▶ **Work to be completed**
When the word "computer" appears in a line of the data below, list that line.

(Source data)
::::

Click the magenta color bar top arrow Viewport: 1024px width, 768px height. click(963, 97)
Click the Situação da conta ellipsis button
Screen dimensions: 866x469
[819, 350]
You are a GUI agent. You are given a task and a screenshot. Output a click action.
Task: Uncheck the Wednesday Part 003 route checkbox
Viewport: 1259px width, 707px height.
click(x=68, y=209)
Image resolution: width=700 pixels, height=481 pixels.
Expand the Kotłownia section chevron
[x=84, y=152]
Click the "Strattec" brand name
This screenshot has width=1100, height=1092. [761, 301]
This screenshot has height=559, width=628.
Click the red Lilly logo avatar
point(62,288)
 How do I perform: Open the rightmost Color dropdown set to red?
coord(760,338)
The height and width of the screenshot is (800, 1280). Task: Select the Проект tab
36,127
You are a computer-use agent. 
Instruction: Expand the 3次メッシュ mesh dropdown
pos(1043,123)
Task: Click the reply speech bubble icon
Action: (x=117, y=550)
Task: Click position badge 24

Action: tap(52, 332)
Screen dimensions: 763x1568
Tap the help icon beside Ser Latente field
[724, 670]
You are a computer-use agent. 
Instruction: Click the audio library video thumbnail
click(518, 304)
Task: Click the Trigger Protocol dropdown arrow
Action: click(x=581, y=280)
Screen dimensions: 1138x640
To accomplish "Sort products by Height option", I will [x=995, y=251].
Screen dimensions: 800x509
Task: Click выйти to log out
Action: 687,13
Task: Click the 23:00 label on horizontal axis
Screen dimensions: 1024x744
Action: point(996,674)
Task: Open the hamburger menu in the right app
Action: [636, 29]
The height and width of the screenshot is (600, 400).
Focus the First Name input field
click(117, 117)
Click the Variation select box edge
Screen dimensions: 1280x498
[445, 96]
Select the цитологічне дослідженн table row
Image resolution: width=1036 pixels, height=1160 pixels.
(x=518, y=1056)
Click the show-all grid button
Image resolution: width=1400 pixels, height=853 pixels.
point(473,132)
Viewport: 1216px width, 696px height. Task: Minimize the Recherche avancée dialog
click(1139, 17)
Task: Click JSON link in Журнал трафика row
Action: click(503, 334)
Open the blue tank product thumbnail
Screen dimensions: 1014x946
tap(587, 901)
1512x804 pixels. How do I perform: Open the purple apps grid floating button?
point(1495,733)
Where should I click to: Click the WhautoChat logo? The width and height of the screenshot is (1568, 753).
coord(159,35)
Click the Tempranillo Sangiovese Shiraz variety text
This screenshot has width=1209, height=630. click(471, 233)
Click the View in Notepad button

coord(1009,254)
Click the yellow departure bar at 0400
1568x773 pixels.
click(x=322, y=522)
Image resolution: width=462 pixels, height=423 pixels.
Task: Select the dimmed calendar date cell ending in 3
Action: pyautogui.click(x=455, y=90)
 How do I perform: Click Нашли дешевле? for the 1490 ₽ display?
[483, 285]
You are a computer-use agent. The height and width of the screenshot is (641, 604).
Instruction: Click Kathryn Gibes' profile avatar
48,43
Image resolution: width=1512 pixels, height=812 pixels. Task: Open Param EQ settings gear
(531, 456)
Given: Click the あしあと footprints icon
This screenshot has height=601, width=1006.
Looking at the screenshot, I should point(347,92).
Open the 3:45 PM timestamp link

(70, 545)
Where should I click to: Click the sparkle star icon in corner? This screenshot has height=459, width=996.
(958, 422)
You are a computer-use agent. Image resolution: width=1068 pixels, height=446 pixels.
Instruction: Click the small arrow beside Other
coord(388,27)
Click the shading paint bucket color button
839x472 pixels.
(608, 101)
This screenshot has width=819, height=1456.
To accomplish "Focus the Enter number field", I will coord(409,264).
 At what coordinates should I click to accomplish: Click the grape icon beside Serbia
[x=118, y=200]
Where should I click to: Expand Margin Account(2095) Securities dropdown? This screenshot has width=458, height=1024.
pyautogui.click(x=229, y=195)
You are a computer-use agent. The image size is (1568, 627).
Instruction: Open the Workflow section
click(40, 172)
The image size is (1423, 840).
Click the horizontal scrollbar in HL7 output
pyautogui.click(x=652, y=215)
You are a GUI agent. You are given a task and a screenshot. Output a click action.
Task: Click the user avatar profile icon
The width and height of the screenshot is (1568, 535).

::::

▶ **Task solution**
You are a computer-use agent. 
You are a computer-use agent. 
You are a computer-use agent. The height and width of the screenshot is (641, 604).
You are a computer-use agent. Image resolution: width=1068 pixels, height=446 pixels.
You are a computer-use agent. The image size is (1568, 627).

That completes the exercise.